DIRECTIONS
Leave out the pictures and repeat the entries below verbatim.

RECORDS SHOWN
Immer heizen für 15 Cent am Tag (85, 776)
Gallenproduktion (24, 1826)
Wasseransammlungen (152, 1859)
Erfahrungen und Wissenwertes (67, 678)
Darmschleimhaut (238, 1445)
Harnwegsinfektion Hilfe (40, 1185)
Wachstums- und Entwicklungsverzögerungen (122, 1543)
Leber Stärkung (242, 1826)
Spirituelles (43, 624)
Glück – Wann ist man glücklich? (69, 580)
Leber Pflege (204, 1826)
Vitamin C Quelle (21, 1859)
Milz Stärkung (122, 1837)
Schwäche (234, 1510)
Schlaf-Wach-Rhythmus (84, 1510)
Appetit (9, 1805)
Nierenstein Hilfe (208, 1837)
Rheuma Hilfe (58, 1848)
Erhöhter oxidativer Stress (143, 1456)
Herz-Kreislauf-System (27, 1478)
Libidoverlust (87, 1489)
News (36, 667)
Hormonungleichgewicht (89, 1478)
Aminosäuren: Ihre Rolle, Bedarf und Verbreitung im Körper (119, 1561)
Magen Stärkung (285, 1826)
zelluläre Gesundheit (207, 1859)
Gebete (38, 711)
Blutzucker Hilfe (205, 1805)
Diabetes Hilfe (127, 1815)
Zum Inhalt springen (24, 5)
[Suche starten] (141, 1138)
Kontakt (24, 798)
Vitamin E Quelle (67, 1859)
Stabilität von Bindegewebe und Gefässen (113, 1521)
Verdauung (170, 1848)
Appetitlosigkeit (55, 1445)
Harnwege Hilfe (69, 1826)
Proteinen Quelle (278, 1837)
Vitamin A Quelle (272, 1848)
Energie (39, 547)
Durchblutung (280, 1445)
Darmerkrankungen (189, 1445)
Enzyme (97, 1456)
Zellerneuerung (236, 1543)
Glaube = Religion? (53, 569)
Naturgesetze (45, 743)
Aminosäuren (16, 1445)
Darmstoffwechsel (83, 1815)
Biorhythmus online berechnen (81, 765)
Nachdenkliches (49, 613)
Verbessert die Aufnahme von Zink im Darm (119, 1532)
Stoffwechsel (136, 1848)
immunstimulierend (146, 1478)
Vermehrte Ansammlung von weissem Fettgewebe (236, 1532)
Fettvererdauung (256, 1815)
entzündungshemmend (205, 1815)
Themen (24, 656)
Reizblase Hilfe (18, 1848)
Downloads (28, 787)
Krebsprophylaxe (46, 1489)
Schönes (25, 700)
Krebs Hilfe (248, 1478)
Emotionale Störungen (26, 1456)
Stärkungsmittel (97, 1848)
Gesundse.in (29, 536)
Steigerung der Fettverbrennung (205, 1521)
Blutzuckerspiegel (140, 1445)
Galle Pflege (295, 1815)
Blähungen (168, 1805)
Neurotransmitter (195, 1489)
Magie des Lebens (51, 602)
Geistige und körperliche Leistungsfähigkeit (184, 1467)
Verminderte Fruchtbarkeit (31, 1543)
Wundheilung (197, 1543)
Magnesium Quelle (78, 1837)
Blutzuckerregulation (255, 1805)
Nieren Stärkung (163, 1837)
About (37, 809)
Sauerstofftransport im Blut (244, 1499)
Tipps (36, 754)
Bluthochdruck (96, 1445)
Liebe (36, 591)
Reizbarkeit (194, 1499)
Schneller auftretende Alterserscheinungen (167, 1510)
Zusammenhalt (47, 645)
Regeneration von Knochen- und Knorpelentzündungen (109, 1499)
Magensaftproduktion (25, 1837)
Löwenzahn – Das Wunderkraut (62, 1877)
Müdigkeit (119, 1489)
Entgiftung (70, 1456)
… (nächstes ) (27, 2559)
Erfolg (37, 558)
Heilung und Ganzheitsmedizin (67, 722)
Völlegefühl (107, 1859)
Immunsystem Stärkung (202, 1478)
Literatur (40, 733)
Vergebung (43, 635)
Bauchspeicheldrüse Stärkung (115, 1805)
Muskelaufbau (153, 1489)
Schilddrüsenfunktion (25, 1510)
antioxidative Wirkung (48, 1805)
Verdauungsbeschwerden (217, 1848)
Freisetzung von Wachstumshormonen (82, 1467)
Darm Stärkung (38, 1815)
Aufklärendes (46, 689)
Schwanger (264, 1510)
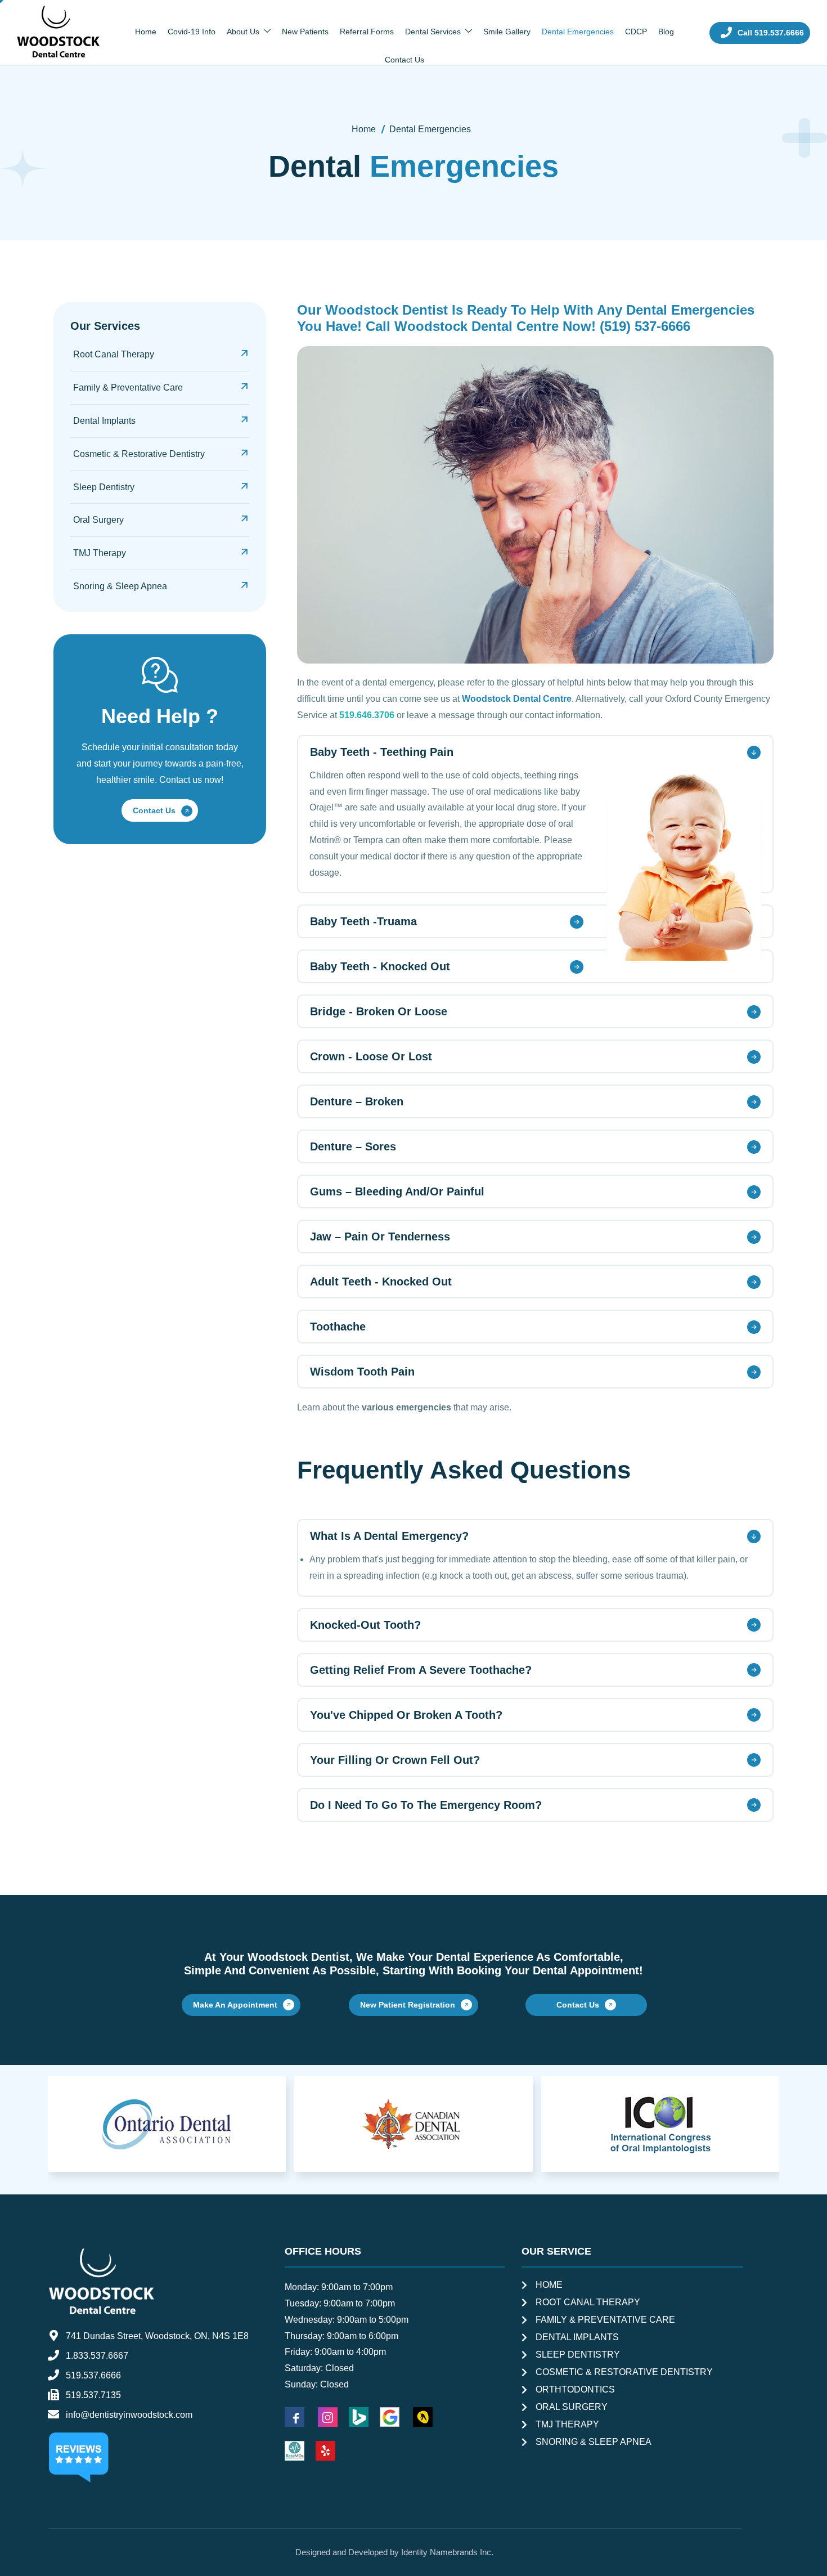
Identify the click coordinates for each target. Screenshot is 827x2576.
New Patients (305, 31)
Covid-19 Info (191, 31)
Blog (666, 31)
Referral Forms (367, 31)
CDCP (636, 31)
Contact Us (404, 59)
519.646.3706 (366, 715)
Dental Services (433, 31)
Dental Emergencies (578, 31)
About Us (243, 31)
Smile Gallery (507, 31)
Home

REPLY TO THE EXERCISE
Immer heizen für 15 Cent am Tag (85, 776)
Gallenproduktion (24, 1826)
Wasseransammlungen (152, 1859)
Erfahrungen und Wissenwertes (67, 678)
Darmschleimhaut (238, 1445)
Harnwegsinfektion Hilfe (40, 1185)
Wachstums- und Entwicklungsverzögerungen (122, 1543)
Leber Stärkung (242, 1826)
Spirituelles (43, 624)
Glück – Wann ist man glücklich? (69, 580)
Leber Pflege (204, 1826)
Vitamin C Quelle (21, 1859)
Milz Stärkung (122, 1837)
Schwäche (234, 1510)
Schlaf-Wach-Rhythmus (84, 1510)
Appetit (9, 1805)
Nierenstein Hilfe (208, 1837)
Rheuma Hilfe (58, 1848)
Erhöhter oxidativer Stress (143, 1456)
Herz-Kreislauf-System (27, 1478)
Libidoverlust (87, 1489)
News (36, 667)
Hormonungleichgewicht (89, 1478)
Aminosäuren: Ihre Rolle, Bedarf und Verbreitung im Körper (119, 1561)
Magen Stärkung (285, 1826)
zelluläre Gesundheit (207, 1859)
Gebete (38, 711)
Blutzucker Hilfe (205, 1805)
Diabetes Hilfe (127, 1815)
Zum Inhalt springen (24, 5)
[Suche starten] (141, 1138)
Kontakt (24, 798)
Vitamin E Quelle (67, 1859)
Stabilität von Bindegewebe und Gefässen (113, 1521)
Verdauung (170, 1848)
Appetitlosigkeit (55, 1445)
Harnwege Hilfe (69, 1826)
Proteinen Quelle (278, 1837)
Vitamin A Quelle (272, 1848)
Energie (39, 547)
Durchblutung (280, 1445)
Darmerkrankungen (189, 1445)
Enzyme (97, 1456)
Zellerneuerung (236, 1543)
Glaube = Religion? (53, 569)
Naturgesetze (45, 743)
Aminosäuren (16, 1445)
Darmstoffwechsel (83, 1815)
Biorhythmus online berechnen (81, 765)
Nachdenkliches (49, 613)
Verbessert die Aufnahme von Zink im Darm (119, 1532)
Stoffwechsel (136, 1848)
immunstimulierend (146, 1478)
Vermehrte Ansammlung von weissem Fettgewebe (236, 1532)
Fettvererdauung (256, 1815)
entzündungshemmend (205, 1815)
Themen (24, 656)
Reizblase Hilfe (18, 1848)
Downloads (28, 787)
Krebsprophylaxe (46, 1489)
Schönes (25, 700)
Krebs Hilfe (248, 1478)
Emotionale Störungen (26, 1456)
Stärkungsmittel (97, 1848)
Gesundse.in (29, 536)
Steigerung der Fettverbrennung (205, 1521)
Blutzuckerspiegel (140, 1445)
Galle Pflege (295, 1815)
Blähungen (168, 1805)
Neurotransmitter (195, 1489)
Magie des Lebens (51, 602)
Geistige und körperliche Leistungsfähigkeit (184, 1467)
Verminderte Fruchtbarkeit (31, 1543)
Wundheilung (197, 1543)
Magnesium Quelle (78, 1837)
Blutzuckerregulation (255, 1805)
Nieren Stärkung (163, 1837)
About (37, 809)
Sauerstofftransport im Blut (244, 1499)
Tipps (36, 754)
Bluthochdruck (96, 1445)
Liebe (36, 591)
Reizbarkeit (194, 1499)
Schneller auftretende Alterserscheinungen (167, 1510)
Zusammenhalt (47, 645)
Regeneration von Knochen- und Knorpelentzündungen (109, 1499)
Magensaftproduktion (25, 1837)
Löwenzahn – Das Wunderkraut (62, 1877)
Müdigkeit (119, 1489)
Entgiftung (70, 1456)
… (nächstes ) (27, 2559)
Erfolg (37, 558)
Heilung und Ganzheitsmedizin (67, 722)
Völlegefühl (107, 1859)
Immunsystem Stärkung (202, 1478)
Literatur (40, 733)
Vergebung (43, 635)
Bauchspeicheldrüse Stärkung (115, 1805)
Muskelaufbau (153, 1489)
Schilddrüsenfunktion (25, 1510)
antioxidative Wirkung (48, 1805)
Verdauungsbeschwerden (217, 1848)
Freisetzung von Wachstumshormonen (82, 1467)
Darm Stärkung (38, 1815)
Aufklärendes (46, 689)
Schwanger (264, 1510)
Identify the click coordinates for each target. Screenshot is 827x2576.
New Patients (305, 31)
Covid-19 Info (191, 31)
Blog (666, 31)
Referral Forms (367, 31)
CDCP (636, 31)
Contact Us (404, 59)
519.646.3706 (366, 715)
Dental Services (433, 31)
Dental Emergencies (578, 31)
About Us (243, 31)
Smile Gallery (507, 31)
Home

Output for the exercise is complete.